In many cases, the key to resolving disputes is through effective communication. Whenever changes are proposed employers should engage with employees and trade unions as soon as possible with a view to seeking their agreement. Employers should aim to be as transparent as possible and explain the reasons for making any changes, allowing opportunities for employees to raise objections or concerns. If employers are able to adjust their plans based on concerns raised this is likely to assist with reaching an agreement as employees/unions will feel that their views are being properly considered and taken into account.
Where action is proposed
If discussions are unsuccessful and a trade union issues a ballot, employers are advised to carefully consider whether the proposed action is in breach of individual employment contracts and scrutinise the ballot process to determine whether it complies with legal requirements. This is an important consideration as it will determine whether the trade union qualifies for immunity (if the action is lawfully organised in pursuance of a trade dispute) or if the industrial action is unlawful and may be prevented by applying for an injunction.
In addition, employers should consider communicating with employees again at this stage with a view to changing employees’ minds about taking part in industrial action. Such communications should be measured and carefully worded but reiterate the employer’s position in terms of the reputational or financial damage that industrial action could have on the business and the implications this could have.

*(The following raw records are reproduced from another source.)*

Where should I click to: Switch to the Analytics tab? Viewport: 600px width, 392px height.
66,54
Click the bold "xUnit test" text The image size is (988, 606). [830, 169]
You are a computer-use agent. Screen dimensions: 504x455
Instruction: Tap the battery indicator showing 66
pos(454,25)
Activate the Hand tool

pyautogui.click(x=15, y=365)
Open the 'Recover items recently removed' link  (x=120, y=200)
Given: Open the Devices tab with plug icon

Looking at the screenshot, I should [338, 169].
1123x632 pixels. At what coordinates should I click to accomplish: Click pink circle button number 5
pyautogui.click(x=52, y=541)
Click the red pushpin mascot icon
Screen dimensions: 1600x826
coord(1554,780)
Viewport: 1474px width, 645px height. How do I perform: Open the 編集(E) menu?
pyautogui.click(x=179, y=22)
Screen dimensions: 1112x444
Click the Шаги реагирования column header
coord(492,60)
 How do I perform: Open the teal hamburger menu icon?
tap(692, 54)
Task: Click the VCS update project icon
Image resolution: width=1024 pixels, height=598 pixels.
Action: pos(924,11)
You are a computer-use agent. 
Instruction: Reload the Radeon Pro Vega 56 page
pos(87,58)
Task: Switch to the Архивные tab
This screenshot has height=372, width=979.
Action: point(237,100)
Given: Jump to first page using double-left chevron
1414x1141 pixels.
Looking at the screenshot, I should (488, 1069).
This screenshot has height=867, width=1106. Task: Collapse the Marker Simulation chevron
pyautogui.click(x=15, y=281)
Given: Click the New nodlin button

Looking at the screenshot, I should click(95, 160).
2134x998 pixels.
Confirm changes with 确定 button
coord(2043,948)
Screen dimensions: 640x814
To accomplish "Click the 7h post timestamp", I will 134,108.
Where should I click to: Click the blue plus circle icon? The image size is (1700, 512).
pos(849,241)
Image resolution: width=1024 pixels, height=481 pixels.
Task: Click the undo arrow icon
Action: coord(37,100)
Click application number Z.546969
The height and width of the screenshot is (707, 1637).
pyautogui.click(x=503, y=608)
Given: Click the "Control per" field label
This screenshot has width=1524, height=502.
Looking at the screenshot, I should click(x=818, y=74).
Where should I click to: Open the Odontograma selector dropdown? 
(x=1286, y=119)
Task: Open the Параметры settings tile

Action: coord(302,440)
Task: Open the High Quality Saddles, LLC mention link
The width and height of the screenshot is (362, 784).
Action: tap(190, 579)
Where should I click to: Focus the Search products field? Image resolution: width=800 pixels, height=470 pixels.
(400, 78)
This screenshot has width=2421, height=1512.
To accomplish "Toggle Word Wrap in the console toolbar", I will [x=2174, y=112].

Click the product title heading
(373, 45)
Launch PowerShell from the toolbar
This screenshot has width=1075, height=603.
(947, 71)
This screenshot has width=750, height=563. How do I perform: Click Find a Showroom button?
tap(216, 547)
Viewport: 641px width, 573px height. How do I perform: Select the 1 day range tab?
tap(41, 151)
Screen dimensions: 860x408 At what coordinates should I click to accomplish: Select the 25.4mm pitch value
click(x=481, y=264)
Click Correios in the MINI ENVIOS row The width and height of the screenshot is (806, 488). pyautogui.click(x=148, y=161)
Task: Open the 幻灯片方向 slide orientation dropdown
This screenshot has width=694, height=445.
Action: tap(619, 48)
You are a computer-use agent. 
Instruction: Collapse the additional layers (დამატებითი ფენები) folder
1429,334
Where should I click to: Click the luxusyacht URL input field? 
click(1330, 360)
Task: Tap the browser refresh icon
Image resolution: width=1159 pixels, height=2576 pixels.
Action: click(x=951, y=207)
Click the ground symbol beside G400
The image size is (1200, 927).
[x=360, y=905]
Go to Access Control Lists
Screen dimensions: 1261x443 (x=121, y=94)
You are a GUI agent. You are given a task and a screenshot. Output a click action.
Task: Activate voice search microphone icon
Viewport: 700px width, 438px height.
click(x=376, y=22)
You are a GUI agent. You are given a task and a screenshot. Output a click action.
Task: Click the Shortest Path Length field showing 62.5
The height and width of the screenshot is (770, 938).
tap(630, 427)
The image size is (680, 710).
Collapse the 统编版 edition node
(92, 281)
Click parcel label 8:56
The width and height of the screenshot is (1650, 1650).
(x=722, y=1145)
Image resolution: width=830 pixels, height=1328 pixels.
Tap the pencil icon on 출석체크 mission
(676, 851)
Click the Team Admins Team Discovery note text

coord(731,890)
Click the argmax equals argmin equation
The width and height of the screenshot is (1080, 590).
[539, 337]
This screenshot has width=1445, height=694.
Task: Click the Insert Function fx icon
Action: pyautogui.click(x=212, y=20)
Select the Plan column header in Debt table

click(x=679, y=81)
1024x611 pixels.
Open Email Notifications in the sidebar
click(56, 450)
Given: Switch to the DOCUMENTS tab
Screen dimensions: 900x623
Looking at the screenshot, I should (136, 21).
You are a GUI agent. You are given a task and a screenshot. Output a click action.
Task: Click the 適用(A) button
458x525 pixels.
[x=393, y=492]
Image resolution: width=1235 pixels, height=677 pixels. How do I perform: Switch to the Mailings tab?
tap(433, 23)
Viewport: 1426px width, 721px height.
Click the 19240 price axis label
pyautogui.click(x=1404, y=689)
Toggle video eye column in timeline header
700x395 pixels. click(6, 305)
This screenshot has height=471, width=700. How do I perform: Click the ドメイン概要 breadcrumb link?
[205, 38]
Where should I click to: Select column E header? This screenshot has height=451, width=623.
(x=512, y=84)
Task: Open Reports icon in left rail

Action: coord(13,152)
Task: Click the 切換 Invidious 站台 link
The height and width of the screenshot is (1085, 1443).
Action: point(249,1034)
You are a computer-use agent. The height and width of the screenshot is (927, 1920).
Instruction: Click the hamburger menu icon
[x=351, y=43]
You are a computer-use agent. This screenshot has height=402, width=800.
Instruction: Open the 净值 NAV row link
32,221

It may also be helpful to remind employees that they will not be paid if they are in breach of contract whilst engaging in industrial action.
Employers will also need to contingency plan at this time, to ensure they are able to continue with their normal business during any period of industrial action. Whilst there is a restriction on employers engaging agency workers to cover the duties normally performed by employees who are taking part in industrial action, there is nothing to prevent an employer from covering the work with existing employees by re-organising their workforce. In addition, there is no restriction on employers engaging temporary workers directly (rather than through an agency), or outsourcing services to a third party to cover any gaps in service.